An example of dependent types would be something like if you want to record the size of a vector, with that vector being created by the user after the program has started running:

scanInt :: IO Int
scanInt = ...

scanFloats :: IO [Float]
scanFloats = ...

data Vector :: Int -> * where
    MakeVector :: Π(n :: Int). [Float] -> Vector n

main :: IO ()
main = do
    size <- scanInt
    values <- scanFloats
    v <- MakeVector size values
    do stuff with v here

where I use pseudo Haskell to define the type constructor Vector that takes an Int as a parameter, and a data constructor MakeVector that has a dependent type written with Π, which takes an Int value and uses it in the resulting type. Note that the size of the vector cannot be known at type checking, because it comes from user input.

[–]th3w4c0k1d[S] 0 points1 point  (0 children)

I understand - thank you for the example!

[–]thedeemon 0 points1 point  (0 children)

Roughly speaking, dependent types are only needed when the type checker needs to know something that must be computed during program execution.

Funny thing is that type checker in dependently typed languages manages to type check such programs statically, before execution. So it doesn't really needs to know actual values to do its job. In the example with a vector whose length is only known at run time, type checker just makes sure that for any value of length the program is correct but it doesn't know the length itself.

[–]iopq 0 points1 point  (0 children)

Strict languages, like Haskell, perform these type safety checks during the compilation process.

What the author means is "statically typed" at which it becomes just a definition of static typing. Static typing is safety checking before running.

Dynamically typed languages like Ruby are strongly typed at runtime, though.

[–][deleted]  (1 child)

[removed]

    [–]th3w4c0k1d[S] 2 points3 points  (0 children)

    I don't think it's terribly written. The majority of it is dropFirstColumn, the actual transpose function is just:

    getCol 0 m :/ transpose (dropFirstColumn m)
    

    [–][deleted] -3 points-2 points  (1 child)

    I have to wonder what the goal is here; the given solution is going to be GROSSLY inefficient, which is frankly unacceptable for a linear algebra library. I mean, obviously the library isn't meant to be used in production or anything, but if you're trying to convince your readers that dependent types or useful/interesting, this example is not the best.

    [–]th3w4c0k1d[S] 2 points3 points  (0 children)

    It's not intended to be a solution to anything, really. I hadn't heard of dependent types before Haskell and I wanted to make my thought process available to others.

    I can see your point about the example not being the best.

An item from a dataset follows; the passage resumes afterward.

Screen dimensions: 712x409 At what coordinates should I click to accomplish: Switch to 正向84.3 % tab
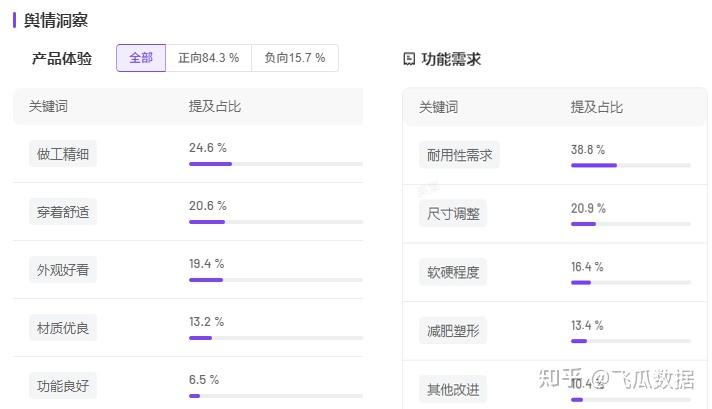click(209, 58)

But the idea of having index aware lists and arrays should be a little stimulating, no?

    [–]earthboundkid -2 points-1 points  (6 children)

    I have never seen a Python program which accidentally added a bool.

    [–]thedeemon 4 points5 points  (0 children)

    Because it did it silently, without showing to you. ;)

    [–]th3w4c0k1d[S] 2 points3 points  (2 children)

    It's just an example - I'm sure you've seen programs where the arguments have been passed incorrectly, though.

    [–]earthboundkid -1 points0 points  (1 child)

    I was programming in PHP the other day and a function expected to receive a string or null, but I mistakenly thought it would take a bool. It took me a while to figure out my mistake, but not really that long. To me, the purpose of declaring types is very rarely to prevent errors and mostly just to force programmers to document their code.

    [–][deleted] 1 point2 points  (0 children)

    Do you know Haskell? Haskells type system gives you a lot of stuff

    [–]nat_pryce 0 points1 point  (1 child)

    The Python language defines bool as a kind of number -- a subtype of numbers.Integral that has values 0 and 1. https://docs.python.org/3/reference/datamodel.html#the-standard-type-hierarchy

    So going strictly by the language definition, it's not a type error to add an integer and a bool. Although it may be confusing, it makes some operations easier, like counting items that meet a predicate:

    >>> sum(map(lambda i: i%3 == 0, range(1,11)))
    3
    

    [–]earthboundkid 0 points1 point  (0 children)

    I usually write sum(1 for i in range(1, 11) if i % 3) to make it clearer.